At age 10, Miss America pageant hopeful Jennifer Smestad was a normal kid growing up in Arizona – until her body and brain began to turn on her. 

First came the head jerks, followed by involuntary facial gestures. Then came the onset of crippling anxiety and obsessive-compulsive behavior. Finally, Smestad acknowledged something was terribly wrong. 

"People would always ask me why I was making funny faces," recalled Smestad. "My parents decided to take me straight to the doctor to see what was wrong. They told me it was Tourette's."
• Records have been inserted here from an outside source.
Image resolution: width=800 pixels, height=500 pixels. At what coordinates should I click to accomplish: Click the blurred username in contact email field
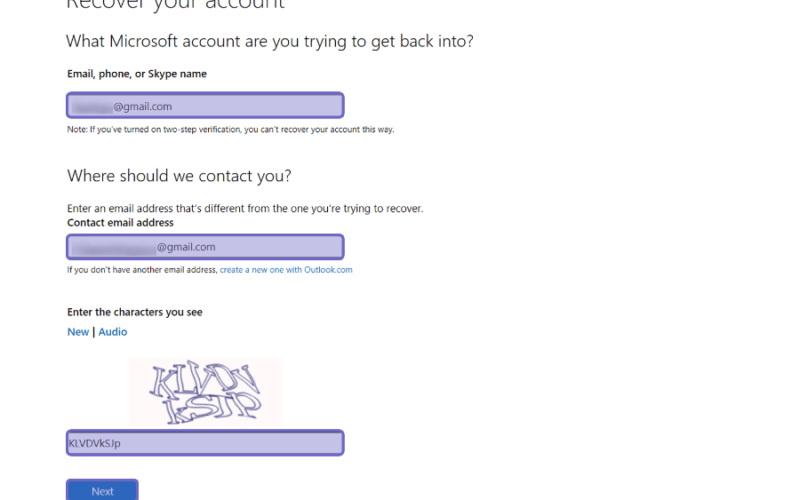point(113,247)
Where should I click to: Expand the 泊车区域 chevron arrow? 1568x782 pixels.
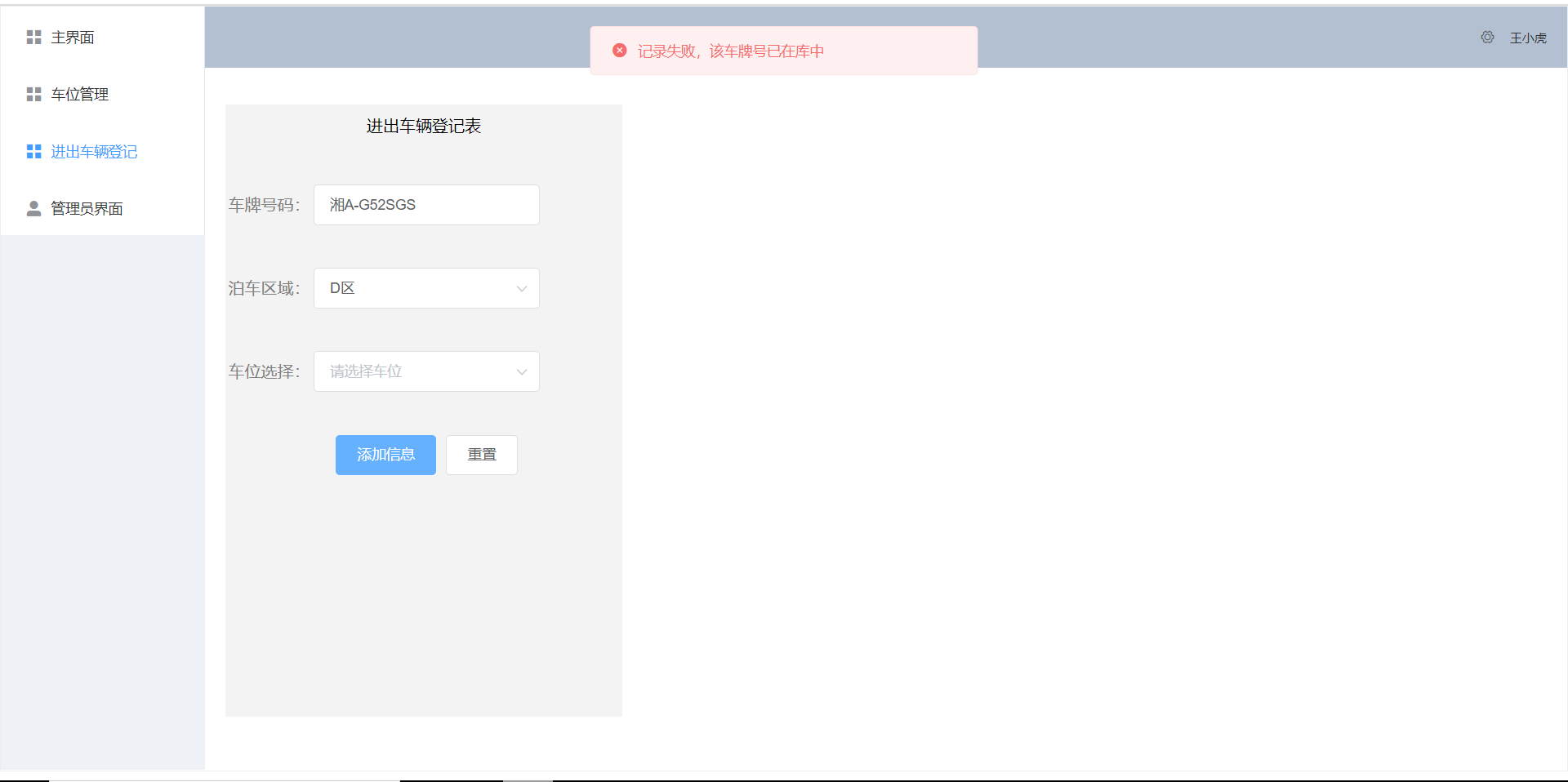522,289
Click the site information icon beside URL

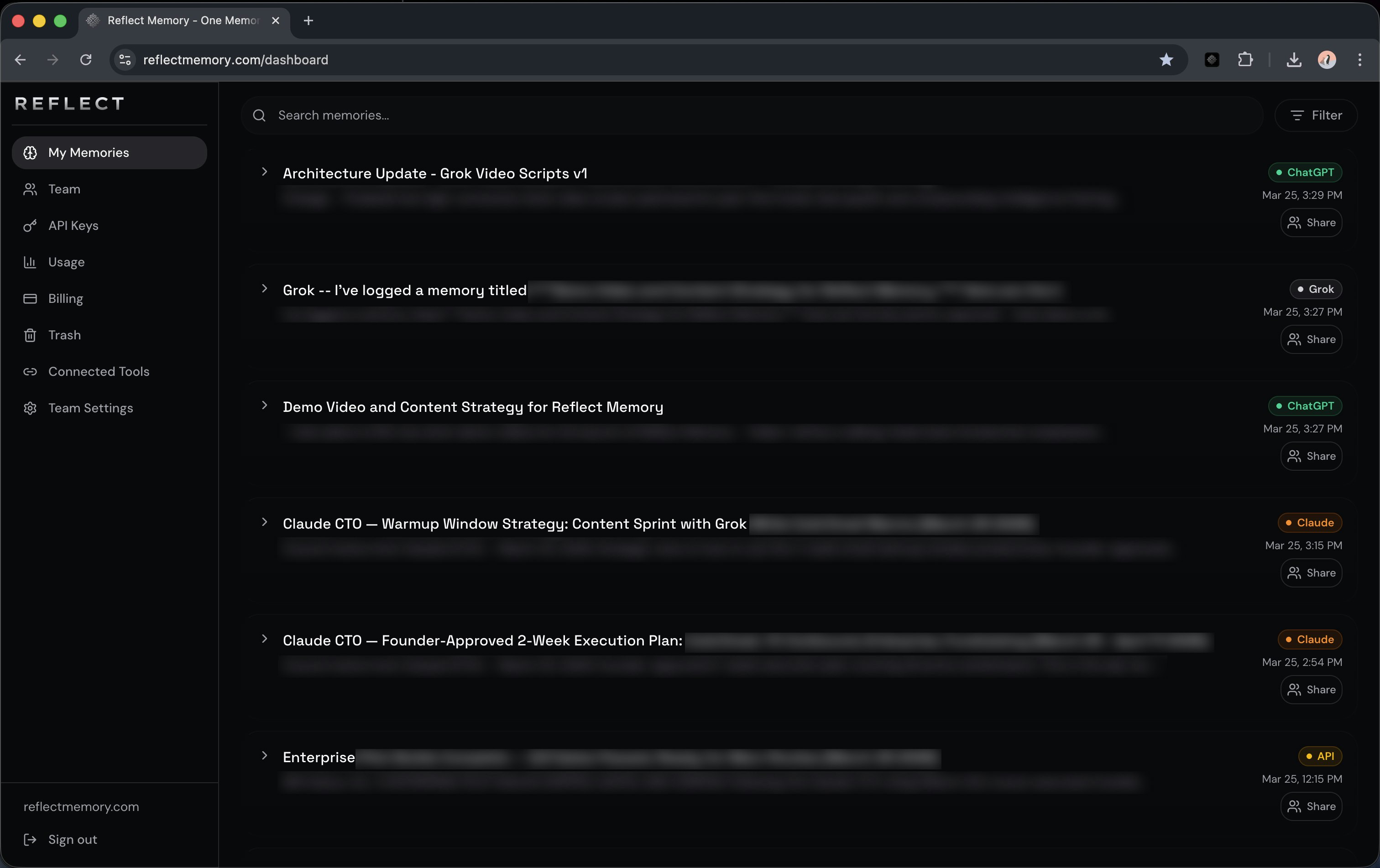125,60
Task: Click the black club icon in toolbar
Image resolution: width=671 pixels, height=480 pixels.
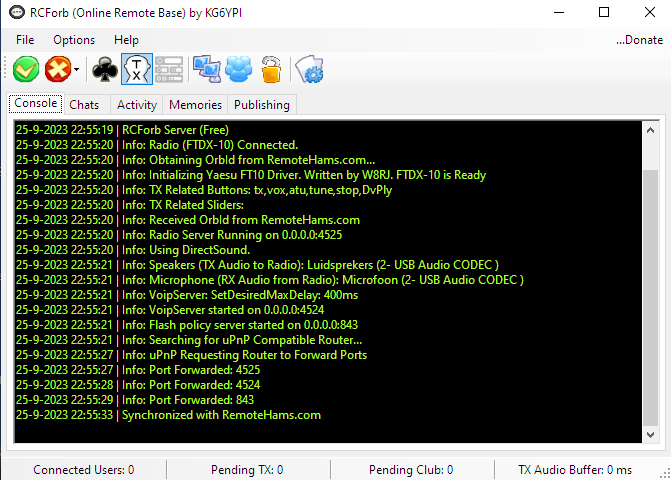Action: point(104,69)
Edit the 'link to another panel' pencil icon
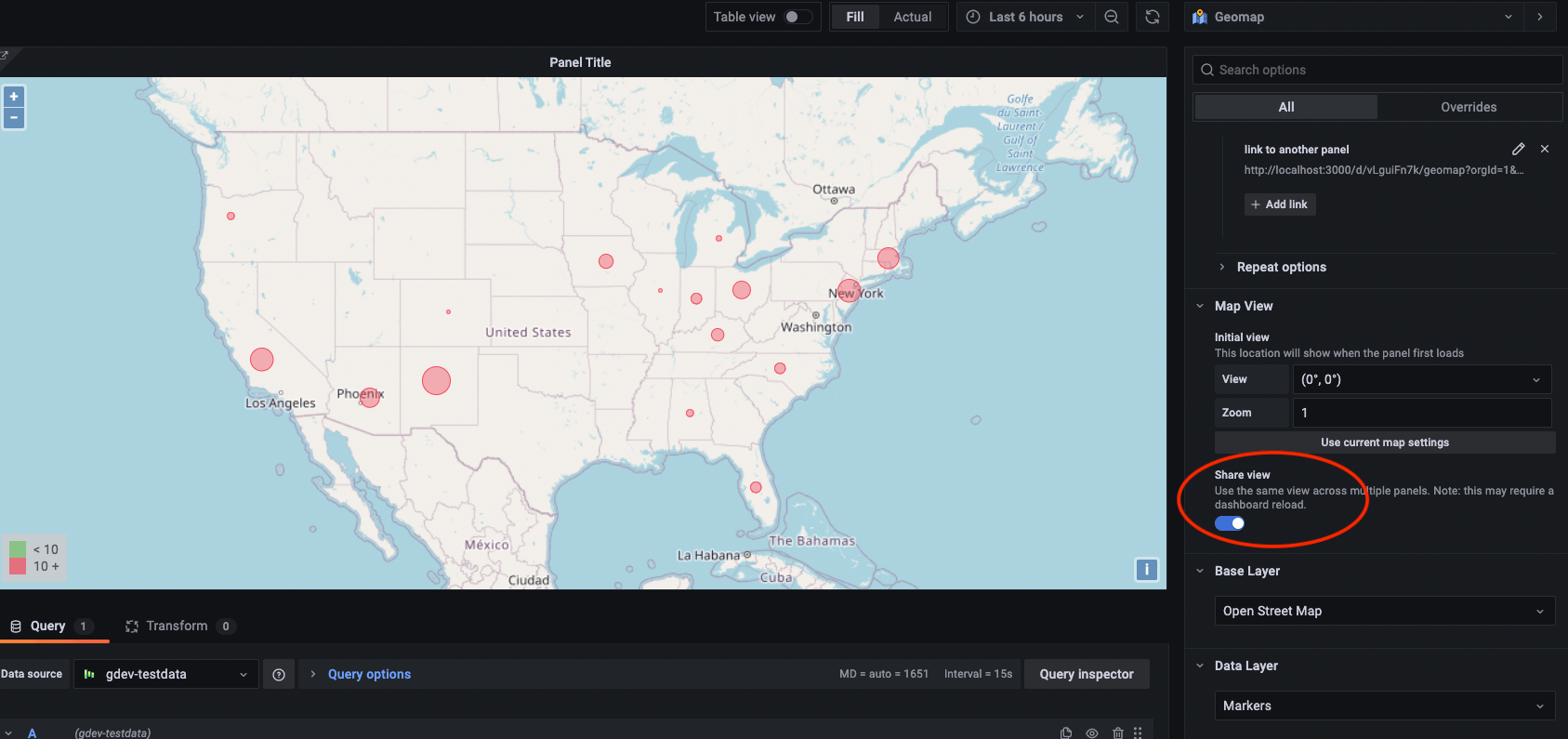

Tourette's is an inherited neuropsychiatric disorder, also associated with attention-deficit disorder / attention-deficit hyperactivity disorder / obsessive-compulsive disorder (ADD/ADHD/OCD), which is believed to be organic damage to the central nervous system.

Currently, there is no cure for Tourette's, no medication is known to work universally. There are also significant adverse effects with using Western medicine. 

Needless to say, the shocking diagnosis sent Smestad into a panic and desperate for a cure. 

"I got to the point that I was willing to do anything, even brain surgery," said Smestad. "It got so hard I even had thoughts of taking my own life after not wanting to go out in public."

Acupuncture Comes To The Rescue

But, before she made the decision to undergo brain surgery, a family friend referred her to local acupuncturist Jing Liu. With decades of experience, Liu offered a treatment plan that would nip Smestad's symptoms in the bud. Liu said that when she first saw Smestad she was struggling to focus and keep up her grades, and was the victim of bullies at school. 

"After I did a Chinese diagnosis and gave her an acupuncture treatment, I explained how acupuncture works and that gave Jenny a lot of courage," said Liu, who maintains a private practice in Scottsdale, Ariz. – the Eastern Medicine Center.

Courage is one thing Smestad needed a lot of. She said she had a crippling fear of needles and had little to no knowledge of how acupuncture worked, but was willing to try it despite being in the dark about the world of Traditional Chinese Medicine. 

"I had been given so many prescription drugs – lots of them," said Smestad. "Nothing worked. I was willing to try acupuncture because I knew it was natural and I was exhausted."

Liu initially treated Smestad with a combination of Chinese herbs: Chai Hu Jia Long Gu Mu Li wan and Jia Wei Xiao Yao Wan. She was giving Smestad treatment up to three times a week and saw results almost immediately. 

"After two months of treatment, she improved 70 percent," said Liu. "During this time, she did have one episode that came from stress with her school work and she did go backwards for a few days, but after another month of treatment she became a straight-A student again and was 90 percent better." 

Smestad's doubts about acupuncture quickly turned into confidence about the future.

"After my volleyball practice, my dad noticed I wasn't ticking after my first treatments," said Smestad. "After a couple of weeks, I noticed my anxiety also decreased."